Novatore, scampato per un soffio alla morte, continuò a scrivere numerosi interventi sui giornali anarchici che preferiva e che solitamente lo ospitavano, su quelle pagine rivendicò la passione per l'azione diretta, la centralità che questa doveva avere nella vita di un rivoluzionario rispetto ai vuoti intellettualismi. Novatore si diceva anche scettico nei confronti della tanto incensata rivoluzione bolscevica in Russia, vedendo in quel progetto solo la sostituzione di uno Stato autoritario zarista con uno Stato autoritario comunista, quindi ancora sottomissione e schiavitù per il popolo.
Nel frattempo uno scritto del ribelle di Arcola apparso sull' Iconoclasta! e imbevuto di poetiche visioni, inneggiante ad un individualismo spinto all'estremo, all'amore per l'eccesso, per il peccato, per le prostitute e così via, provocava la dura reazione, sotto forma di intervento sul giornale, dell'anarchico Camillo Berneri che invece privilegiava l'anarcosindacalismo, la sollevazione delle folle armate, il comunismo libertario, la fiducia nelle scienze umanistiche ed una visione molto classica del ruolo della donna e dell'uomo, anche all'interno di un sistema libertario.
Ne seguì una piccola querelle che ben presto si inasprì nei toni trasformandosi in sfilza di insulti senza che nessuno riuscisse a prevalere, prima di venir stroncata dallo stesso direttore del giornale.
Nel settembre 1920 il malcontento e la miseria dovuta agli strascichi della Grande Guerra, erano all'apice. Questo sentimento di sfiducia reciproca tra proletariato e ceti medi era inoltre acuito dall'indifferenza e dal malgoverno della classe dirigente italiana. Grande irrequietezza regnava tra i lavoratori industriali che vedevano sempre più sminuito il loro ruolo sociale. I loro diritti, anziché aumentare, rimanevano cristallizzati in una situazione svantaggiata rispetto ai loro colleghi europei. I reduci di guerra erano avviliti dal pugno di mosche col quale il loro grande sforzo era stato ricompensato dal governo. La sinistra riformista e parlamentare temporeggiava invocando leggi e decreti, le parole di rivendicazione riecheggiavano e morivano nell'aria stagnante dell'aula parlamentare.
Il capitalismo in Italia non era riuscito a svilupparsi in un modo forte e intelligente come era stato per Inghilterra e Stati Uniti.
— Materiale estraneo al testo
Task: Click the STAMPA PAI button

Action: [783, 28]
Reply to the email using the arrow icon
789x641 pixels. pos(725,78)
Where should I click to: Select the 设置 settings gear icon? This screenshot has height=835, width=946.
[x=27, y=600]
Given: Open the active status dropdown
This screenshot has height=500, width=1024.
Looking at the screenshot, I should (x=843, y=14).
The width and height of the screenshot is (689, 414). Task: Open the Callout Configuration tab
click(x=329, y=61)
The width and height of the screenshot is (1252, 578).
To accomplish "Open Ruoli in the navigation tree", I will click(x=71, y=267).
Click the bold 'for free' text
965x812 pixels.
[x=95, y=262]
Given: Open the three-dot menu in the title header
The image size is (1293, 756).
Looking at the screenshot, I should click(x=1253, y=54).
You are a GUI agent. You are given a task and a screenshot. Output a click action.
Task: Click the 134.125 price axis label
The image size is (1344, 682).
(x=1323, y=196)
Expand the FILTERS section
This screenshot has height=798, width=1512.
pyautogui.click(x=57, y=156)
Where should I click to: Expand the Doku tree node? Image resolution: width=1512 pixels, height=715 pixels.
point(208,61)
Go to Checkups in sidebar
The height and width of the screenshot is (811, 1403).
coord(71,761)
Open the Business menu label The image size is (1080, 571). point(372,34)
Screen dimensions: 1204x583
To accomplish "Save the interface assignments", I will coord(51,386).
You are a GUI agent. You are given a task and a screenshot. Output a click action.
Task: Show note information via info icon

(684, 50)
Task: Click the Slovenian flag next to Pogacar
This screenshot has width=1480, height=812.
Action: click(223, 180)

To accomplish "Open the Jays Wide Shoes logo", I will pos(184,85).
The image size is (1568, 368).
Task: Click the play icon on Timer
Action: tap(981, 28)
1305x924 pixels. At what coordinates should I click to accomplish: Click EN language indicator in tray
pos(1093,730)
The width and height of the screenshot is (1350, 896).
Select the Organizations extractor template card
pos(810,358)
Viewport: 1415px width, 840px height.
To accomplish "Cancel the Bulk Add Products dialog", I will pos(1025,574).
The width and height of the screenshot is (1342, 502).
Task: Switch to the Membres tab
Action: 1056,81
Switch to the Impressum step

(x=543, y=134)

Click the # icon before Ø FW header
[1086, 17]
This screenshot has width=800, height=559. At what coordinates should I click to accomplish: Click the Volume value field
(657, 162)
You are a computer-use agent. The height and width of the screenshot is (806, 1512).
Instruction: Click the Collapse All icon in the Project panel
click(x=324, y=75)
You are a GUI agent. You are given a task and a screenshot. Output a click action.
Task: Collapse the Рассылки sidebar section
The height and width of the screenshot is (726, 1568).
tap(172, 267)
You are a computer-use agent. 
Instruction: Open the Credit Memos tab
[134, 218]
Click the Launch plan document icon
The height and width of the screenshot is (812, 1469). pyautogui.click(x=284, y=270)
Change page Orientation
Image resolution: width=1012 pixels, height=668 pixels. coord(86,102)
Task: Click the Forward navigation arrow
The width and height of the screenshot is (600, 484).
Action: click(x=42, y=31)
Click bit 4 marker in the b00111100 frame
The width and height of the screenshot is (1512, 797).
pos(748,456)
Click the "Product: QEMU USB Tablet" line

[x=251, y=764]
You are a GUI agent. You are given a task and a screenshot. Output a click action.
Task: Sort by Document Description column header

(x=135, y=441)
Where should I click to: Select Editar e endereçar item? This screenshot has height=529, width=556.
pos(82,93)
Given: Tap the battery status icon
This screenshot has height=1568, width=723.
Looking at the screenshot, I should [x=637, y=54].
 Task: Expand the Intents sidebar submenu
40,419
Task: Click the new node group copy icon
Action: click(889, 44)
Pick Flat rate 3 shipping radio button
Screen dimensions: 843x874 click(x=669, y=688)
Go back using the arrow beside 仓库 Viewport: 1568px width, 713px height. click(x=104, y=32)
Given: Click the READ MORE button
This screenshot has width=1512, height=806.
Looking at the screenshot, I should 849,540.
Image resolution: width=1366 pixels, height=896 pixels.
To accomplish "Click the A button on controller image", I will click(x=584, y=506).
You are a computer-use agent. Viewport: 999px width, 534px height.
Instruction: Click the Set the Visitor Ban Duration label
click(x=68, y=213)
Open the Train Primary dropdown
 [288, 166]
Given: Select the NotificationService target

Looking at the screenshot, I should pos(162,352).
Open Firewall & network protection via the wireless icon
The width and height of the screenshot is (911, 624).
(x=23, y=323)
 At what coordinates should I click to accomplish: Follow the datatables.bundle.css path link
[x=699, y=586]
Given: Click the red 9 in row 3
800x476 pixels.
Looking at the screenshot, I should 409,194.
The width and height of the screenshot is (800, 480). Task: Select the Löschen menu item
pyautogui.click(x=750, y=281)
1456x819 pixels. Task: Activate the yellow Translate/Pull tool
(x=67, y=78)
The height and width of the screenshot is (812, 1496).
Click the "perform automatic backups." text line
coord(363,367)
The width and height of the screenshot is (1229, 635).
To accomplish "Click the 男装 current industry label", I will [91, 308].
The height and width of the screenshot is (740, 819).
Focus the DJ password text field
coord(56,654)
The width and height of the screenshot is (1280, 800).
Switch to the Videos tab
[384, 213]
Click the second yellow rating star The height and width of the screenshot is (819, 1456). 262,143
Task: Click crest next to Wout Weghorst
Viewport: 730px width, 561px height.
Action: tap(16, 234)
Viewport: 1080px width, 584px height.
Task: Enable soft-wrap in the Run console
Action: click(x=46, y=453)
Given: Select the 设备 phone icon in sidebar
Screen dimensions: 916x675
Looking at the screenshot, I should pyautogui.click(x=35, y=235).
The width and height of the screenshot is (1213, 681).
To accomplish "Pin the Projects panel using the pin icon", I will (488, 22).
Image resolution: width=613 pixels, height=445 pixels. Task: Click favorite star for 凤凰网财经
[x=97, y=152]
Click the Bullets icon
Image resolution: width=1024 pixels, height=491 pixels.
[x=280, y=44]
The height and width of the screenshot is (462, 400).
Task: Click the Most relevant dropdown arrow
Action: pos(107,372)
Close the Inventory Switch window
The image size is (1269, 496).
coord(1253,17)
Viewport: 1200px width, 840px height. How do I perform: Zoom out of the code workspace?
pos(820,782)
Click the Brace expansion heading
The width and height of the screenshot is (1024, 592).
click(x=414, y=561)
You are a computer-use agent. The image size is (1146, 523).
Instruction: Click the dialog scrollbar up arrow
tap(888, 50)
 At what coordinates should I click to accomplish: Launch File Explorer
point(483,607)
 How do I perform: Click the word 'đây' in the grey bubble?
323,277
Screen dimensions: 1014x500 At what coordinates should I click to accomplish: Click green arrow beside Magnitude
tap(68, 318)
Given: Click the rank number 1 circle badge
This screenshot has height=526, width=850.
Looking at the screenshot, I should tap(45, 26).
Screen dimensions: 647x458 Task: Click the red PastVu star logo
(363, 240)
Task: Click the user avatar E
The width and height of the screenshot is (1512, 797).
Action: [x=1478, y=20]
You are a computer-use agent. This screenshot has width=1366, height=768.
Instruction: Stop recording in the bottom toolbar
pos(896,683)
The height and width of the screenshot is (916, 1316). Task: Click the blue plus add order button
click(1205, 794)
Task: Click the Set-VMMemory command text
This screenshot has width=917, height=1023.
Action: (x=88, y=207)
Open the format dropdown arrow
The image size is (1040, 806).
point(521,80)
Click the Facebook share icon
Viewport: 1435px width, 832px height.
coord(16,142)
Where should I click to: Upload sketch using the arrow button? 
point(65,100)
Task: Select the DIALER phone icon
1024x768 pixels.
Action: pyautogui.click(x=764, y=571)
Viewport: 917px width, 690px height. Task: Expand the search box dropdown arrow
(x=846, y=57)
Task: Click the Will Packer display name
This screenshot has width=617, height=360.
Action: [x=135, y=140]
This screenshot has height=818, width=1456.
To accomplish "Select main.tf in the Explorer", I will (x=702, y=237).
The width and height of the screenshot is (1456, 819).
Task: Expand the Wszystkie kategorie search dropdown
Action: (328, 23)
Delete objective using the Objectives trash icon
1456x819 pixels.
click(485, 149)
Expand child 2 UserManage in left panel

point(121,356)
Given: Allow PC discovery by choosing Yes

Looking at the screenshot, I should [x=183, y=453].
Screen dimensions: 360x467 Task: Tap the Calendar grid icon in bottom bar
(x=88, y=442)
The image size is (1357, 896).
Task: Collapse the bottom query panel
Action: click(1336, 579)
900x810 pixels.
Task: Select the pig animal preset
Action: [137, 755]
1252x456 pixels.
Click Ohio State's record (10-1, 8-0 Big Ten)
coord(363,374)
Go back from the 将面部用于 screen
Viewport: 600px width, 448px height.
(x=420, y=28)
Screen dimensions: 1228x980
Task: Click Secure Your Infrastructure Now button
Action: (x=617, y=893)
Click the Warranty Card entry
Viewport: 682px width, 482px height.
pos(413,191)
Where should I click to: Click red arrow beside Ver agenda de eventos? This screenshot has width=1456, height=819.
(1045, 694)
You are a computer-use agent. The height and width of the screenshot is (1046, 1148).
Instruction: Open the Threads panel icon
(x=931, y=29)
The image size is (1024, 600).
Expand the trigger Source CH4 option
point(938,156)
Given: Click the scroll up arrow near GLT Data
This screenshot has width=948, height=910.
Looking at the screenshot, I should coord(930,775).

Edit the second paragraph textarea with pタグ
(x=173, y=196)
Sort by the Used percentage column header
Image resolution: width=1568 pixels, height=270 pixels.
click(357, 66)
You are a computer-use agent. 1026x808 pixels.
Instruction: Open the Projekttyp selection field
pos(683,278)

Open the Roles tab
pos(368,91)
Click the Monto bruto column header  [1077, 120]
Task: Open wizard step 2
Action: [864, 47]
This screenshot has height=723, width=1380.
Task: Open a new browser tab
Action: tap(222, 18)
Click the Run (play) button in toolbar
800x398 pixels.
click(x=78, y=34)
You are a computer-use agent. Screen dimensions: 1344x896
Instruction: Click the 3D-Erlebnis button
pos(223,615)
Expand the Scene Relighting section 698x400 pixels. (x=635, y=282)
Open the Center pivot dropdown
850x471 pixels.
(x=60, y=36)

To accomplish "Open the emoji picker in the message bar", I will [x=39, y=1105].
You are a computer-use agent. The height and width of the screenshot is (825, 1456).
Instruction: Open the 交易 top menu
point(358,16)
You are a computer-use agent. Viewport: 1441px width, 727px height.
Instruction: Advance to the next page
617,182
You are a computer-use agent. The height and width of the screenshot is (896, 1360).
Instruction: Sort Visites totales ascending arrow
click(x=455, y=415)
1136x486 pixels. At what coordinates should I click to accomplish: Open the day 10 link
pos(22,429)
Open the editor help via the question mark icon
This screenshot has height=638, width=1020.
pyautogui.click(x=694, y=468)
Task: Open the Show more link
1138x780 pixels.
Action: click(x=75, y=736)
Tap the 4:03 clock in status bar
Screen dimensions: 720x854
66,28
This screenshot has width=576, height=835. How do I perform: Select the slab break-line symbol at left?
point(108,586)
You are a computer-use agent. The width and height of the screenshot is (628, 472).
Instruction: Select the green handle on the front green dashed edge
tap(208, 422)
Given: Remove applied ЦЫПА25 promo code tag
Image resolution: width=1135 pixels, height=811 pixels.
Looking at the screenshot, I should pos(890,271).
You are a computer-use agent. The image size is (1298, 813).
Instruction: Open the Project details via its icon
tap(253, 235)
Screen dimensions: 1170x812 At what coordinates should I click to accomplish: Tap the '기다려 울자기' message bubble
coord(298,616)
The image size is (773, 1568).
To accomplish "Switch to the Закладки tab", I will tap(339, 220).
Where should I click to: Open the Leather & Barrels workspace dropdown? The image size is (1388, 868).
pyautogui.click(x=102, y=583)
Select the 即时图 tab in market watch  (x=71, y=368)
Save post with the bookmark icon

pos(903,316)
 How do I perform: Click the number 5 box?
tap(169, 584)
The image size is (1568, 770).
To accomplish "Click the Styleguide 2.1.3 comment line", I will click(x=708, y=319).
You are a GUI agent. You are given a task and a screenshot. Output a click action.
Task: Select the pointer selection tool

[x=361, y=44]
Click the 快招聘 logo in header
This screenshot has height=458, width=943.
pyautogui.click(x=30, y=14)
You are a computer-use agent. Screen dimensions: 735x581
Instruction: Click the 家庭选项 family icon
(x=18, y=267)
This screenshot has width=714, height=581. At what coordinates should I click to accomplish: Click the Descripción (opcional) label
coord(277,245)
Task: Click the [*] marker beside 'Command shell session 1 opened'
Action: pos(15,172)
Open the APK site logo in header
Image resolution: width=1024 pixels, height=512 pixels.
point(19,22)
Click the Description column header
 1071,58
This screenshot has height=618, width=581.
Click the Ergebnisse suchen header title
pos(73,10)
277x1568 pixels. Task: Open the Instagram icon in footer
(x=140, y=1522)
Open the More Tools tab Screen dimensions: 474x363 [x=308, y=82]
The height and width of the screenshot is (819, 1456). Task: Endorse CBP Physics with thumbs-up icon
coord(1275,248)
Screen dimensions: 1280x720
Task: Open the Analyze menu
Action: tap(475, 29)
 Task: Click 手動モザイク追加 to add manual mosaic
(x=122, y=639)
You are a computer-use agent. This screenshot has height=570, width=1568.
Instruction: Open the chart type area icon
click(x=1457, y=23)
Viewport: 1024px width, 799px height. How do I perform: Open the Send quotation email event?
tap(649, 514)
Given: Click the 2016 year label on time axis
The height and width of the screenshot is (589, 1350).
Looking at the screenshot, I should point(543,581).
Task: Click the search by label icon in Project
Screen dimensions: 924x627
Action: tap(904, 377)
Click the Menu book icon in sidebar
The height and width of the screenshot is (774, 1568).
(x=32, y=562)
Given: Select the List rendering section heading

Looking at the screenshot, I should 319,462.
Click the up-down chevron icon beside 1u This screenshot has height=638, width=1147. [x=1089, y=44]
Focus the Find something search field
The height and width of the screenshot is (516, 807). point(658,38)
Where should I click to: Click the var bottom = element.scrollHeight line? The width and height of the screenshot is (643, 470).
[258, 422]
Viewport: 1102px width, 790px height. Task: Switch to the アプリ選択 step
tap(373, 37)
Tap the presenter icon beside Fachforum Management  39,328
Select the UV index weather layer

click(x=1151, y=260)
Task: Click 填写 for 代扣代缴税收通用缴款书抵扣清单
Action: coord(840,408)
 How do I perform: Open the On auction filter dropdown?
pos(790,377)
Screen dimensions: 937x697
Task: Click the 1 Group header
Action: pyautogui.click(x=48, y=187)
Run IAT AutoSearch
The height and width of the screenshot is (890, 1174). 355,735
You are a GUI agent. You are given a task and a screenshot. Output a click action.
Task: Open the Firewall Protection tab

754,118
Gli industriali e i banchieri statunitensi, in particolare, avevano tratto enormi guadagni dalla guerra riuscendo a sfruttare al meglio la situazione di crisi per lucrare ed azzerare le conquiste sindacali che gli industrial workers avevano guadagnato col sangue negli anni precedenti.
Tra gli imprenditori italiani, invece, prevaleva un atteggiamento egoista e bottegaio, avido di concessioni governative ma sempre pronto a frignare contro le sottane dello Stato alla minima scintilla proletaria.
Davanti all'occupazione di molte fabbriche del Nord Italia, all'istituzione di consigli operai autogestiti, alla formazione di “guardie rosse” armate per il presidio degli scioperi e per combattere la violenza sbirresca, imprenditori ed agrari decisero di trincerarsi dietro un muro di bastoni, coltelli e baionette. La strada verso il fascismo cominciava a spianarsi.
A trent'anni, reduce da un ennesimo arresto per aver partecipato all'assalto ad una polveriera e ad una caserma della regia marina, Novatore si unì subito agli altri anarchici locali impegnati nelle sollevazioni, optando ancora una volta per concedere il suo aiuto alla causa popolare.